Following a strategic review amid changing market conditions, Swiss Re plans to divest its digital platform and explore options for its entities, Mumenthaler said in a conference call. Swiss Re will gauge interest in IptiQ’s assets, including from primary insurers.
Mumenthaler noted that there are valuable elements in IptiQ, but he could not specify when or how the entity would be divested, emphasizing the goal of maximizing shareholder value.
In 2023, Swiss Re took a $250 million charge related to IptiQ and aims for better results this year, expecting the business to break even by the end of 2025, said CFO John Dacey.
As per AM Best, Dacey described IptiQ as a complex “collection of a number of discrete businesses across geographies” and suggested that another owner might extract more value. He also indicated that there might be restructuring charges in the coming quarters.
Mumenthaler explained that when IptiQ was created about 10 years ago, interest rates were near zero, and the market was saturated with capital seeking yields. There was concern about the future of reinsurance and a surge in insurtech investment, which was believed to disrupt the value chain.
Swiss Re invested in white-label digital insurance with IptiQ to allow clients and brokers to enter the primary market, he said.
However, the environment has changed significantly in the past year and a half, with much higher interest rates, improved rates in traditional reinsurance, and slower insurtech growth, Mumenthaler said.
Swiss Re built a valuable platform with $1 billion in premiums, but it “makes no sense to keep it as a strategic option” under current conditions, he said.
The reinsurer also increased its loss estimate by $120 million for the 2023 floods in Italy, raising its industry loss estimate for the event from $3.3 billion to $6 billion, Mumenthaler said.
Large natural catastrophe losses in the first quarter totaled $66 million, mainly from the Noto earthquake in Japan, Dacey reported.
Swiss Re experienced several other man-made losses and has increased reserves for US liability, Dacey said.
Liability reserves were raised in the first quarter as Swiss Re anticipates continued liability exposure in the market, although it has decreased slightly from last year, Mumenthaler said.
Swiss Re has also reinforced reserves in several areas, experiencing minimal catastrophe losses in the quarter, Dacey added.

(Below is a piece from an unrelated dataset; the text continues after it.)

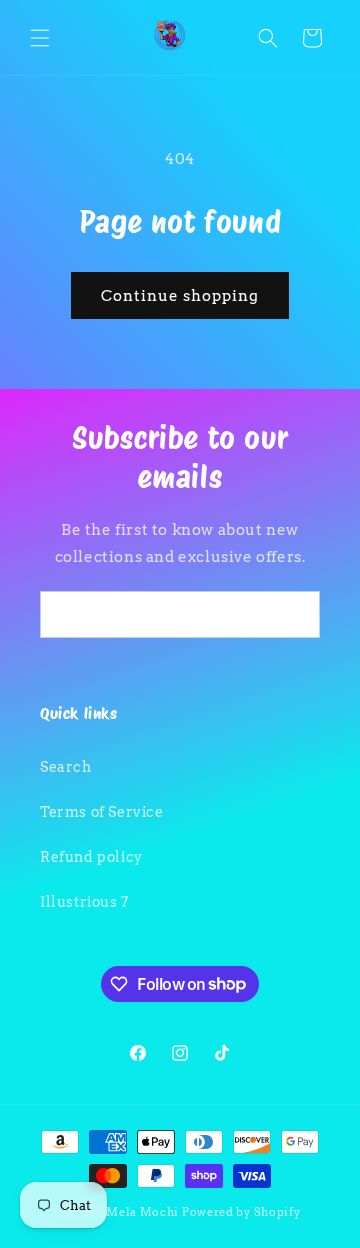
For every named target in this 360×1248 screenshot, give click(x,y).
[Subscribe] (297, 614)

It reduced its casualty book over the first quarter and is pushing for better rates and terms while questioning some primary insurance pricing. Casualty accounted for about one-third of Swiss Re’s book at the January 1 and April 1 renewals, he noted.
First-quarter 2024 net income was $1.09 billion, with insurance revenue at $11.68 billion. The property/casualty combined ratio was 84.7% on May 16, 2024. Swiss Re stated that its first-quarter 2024 numbers are not comparable with the previous year due to this year’s numbers being under IFRS while those of 2023 were under US GAAP.
Mumenthaler said the transition to IFRS was complex, but the new accounting standard will make segments more comparable, especially the life/health segment.